Jaime Green on Writing with Research

research

The following first appeared in Lit Hub’s The Craft of Writing newsletter—sign up here.

I realized early on that what I loved about writing nonfiction was the finding. Digging some marvel out of a dusty corner and giving it a good wipe-down, holding it up so the reader can see how it catches the light. Look at that!

The item is always in the light, not me. The thrill of the jackpot in research entranced me, as did the satisfaction of setting the artifact in the perfect frame of an essay. Instead of puzzle pieces with only one solution, the research was mosaic tiles, making a different picture if you placed them this way or that. I thought, for a while, that was my art.

But it’s a choice, of course, how visible a writer makes their research. Not the information found, but the act of finding. And not the credit and citation—that’s not a flexible requirement—but whether the sourcing lives in your prose instead of just the back of the book. You do get to decide.

In his marvel of research and synthesis, The Method: How America Learned to Act, Isaac Butler makes it feel like he never names a source as he’s writing.
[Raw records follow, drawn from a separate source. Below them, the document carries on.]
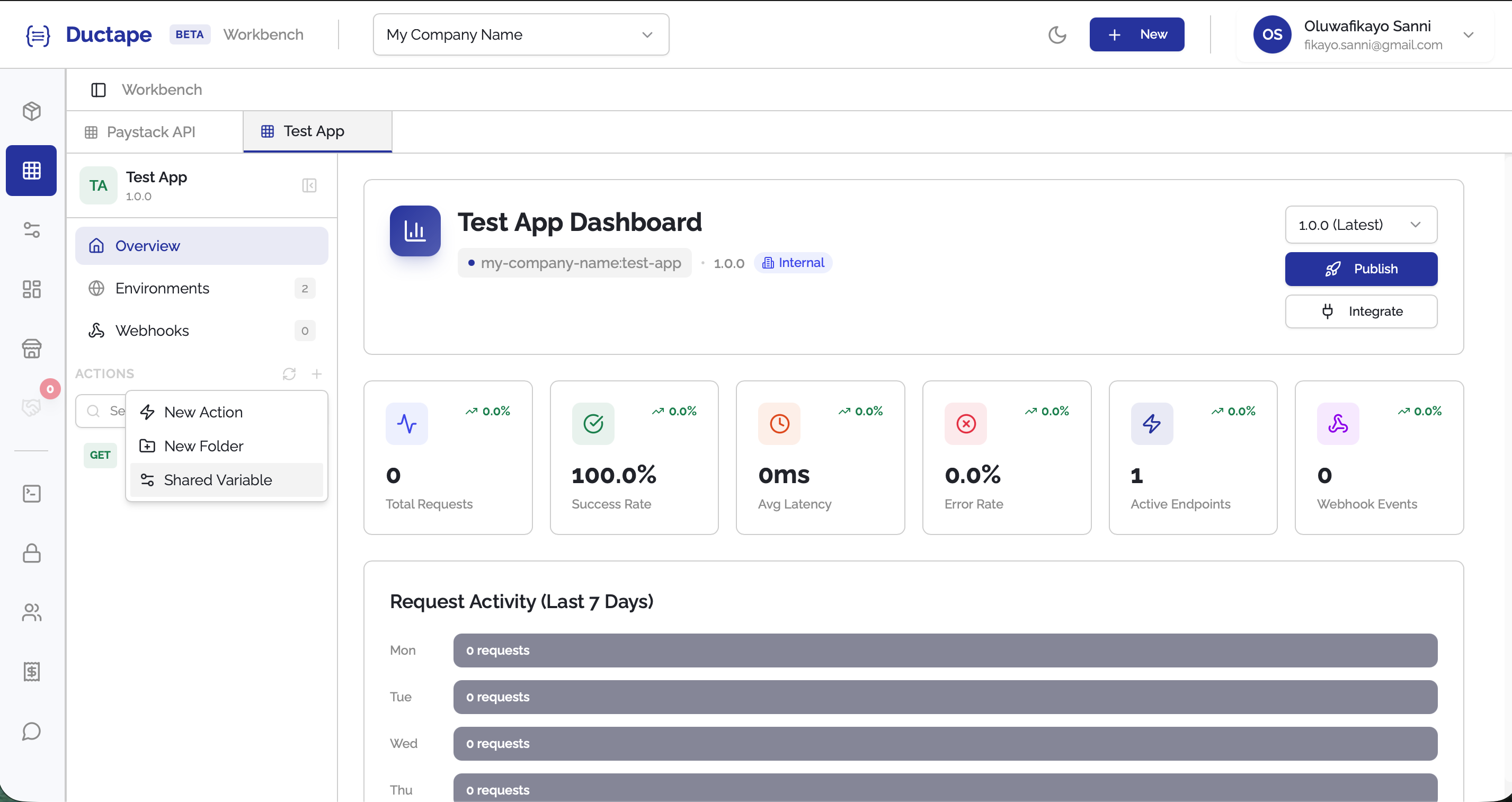Click the billing receipt icon

[x=32, y=672]
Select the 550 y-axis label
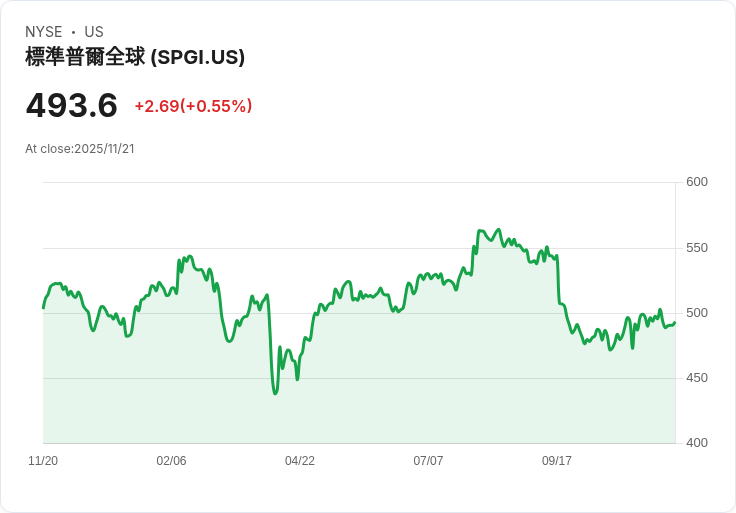The height and width of the screenshot is (513, 736). pyautogui.click(x=697, y=248)
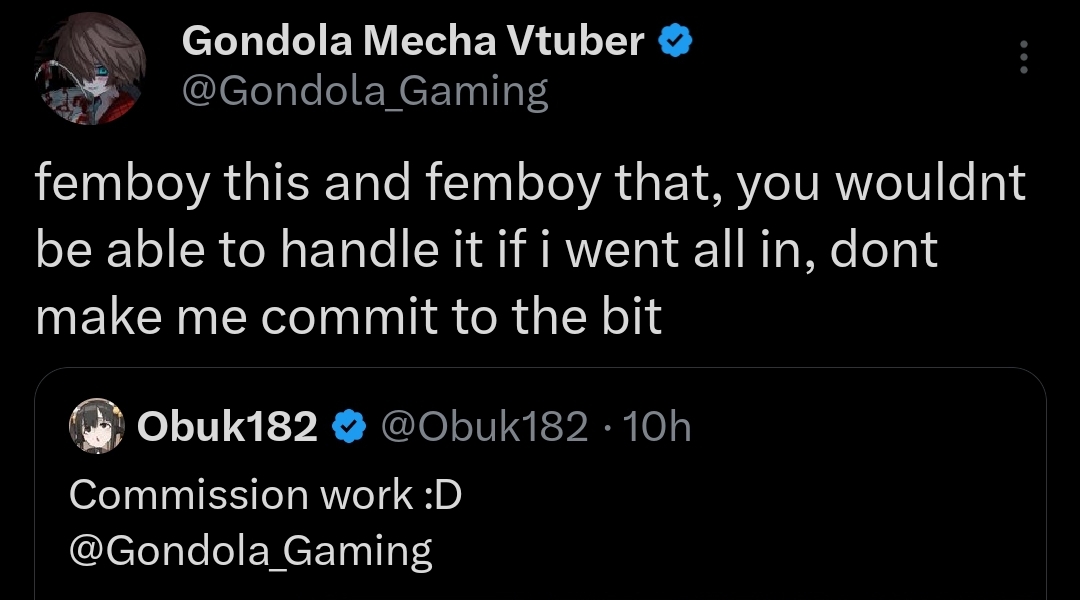1080x600 pixels.
Task: Open the @Gondola_Gaming handle below display name
Action: [x=365, y=92]
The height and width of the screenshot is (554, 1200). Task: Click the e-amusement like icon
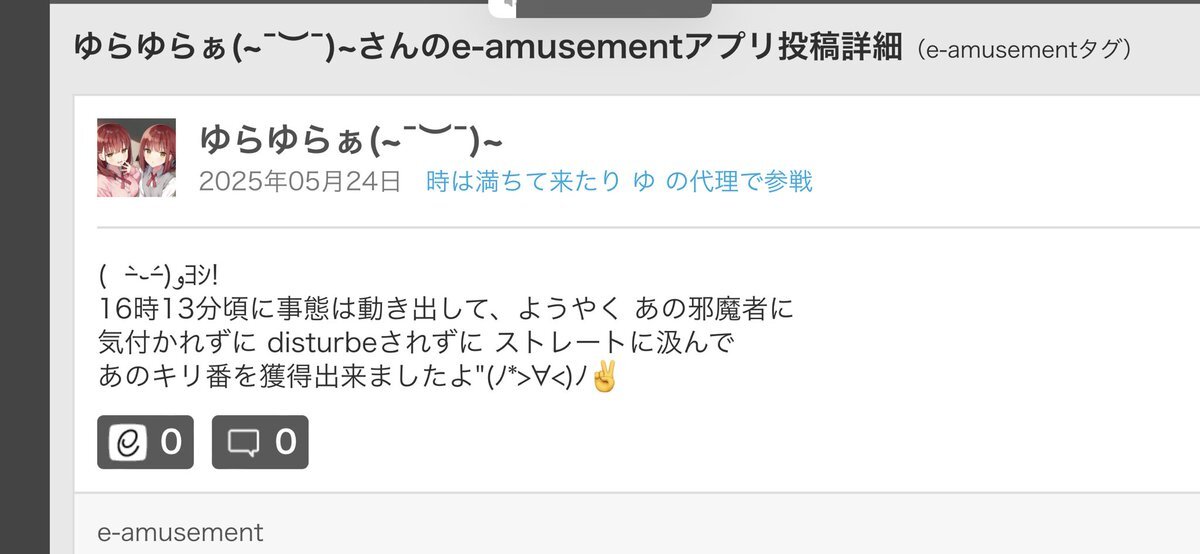coord(125,442)
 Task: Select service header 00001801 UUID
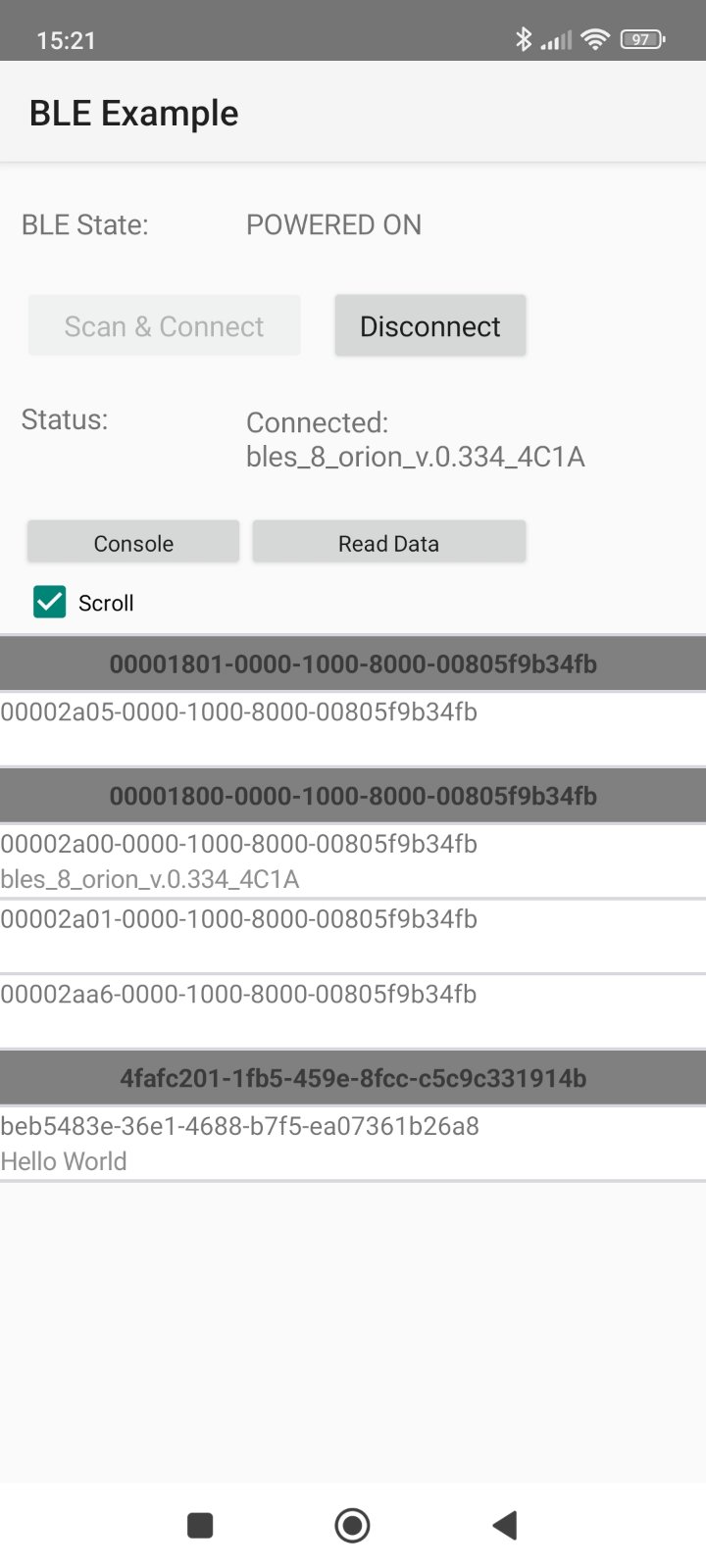pyautogui.click(x=353, y=663)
You know who said what and when, but not what archive or interview Butler draws from. Everything is offered to the reader through an omniscient, though hardly impersonal, voice. In Leslie Jamison’s essays, sources seem to spring from the writer’s mind, a deep well of quotations and recollections—Madame Bovary and James Agee easily at her fingertips.

Maggie Nelson goes structural with citation in The Argonauts, often declining to name a source in her prose or even set apart their words with quotation marks, but rather interpolating their language into her own, indicated with italics and the source listed in the wide margin.

It’s a choice, of course, how visible a writer makes their research.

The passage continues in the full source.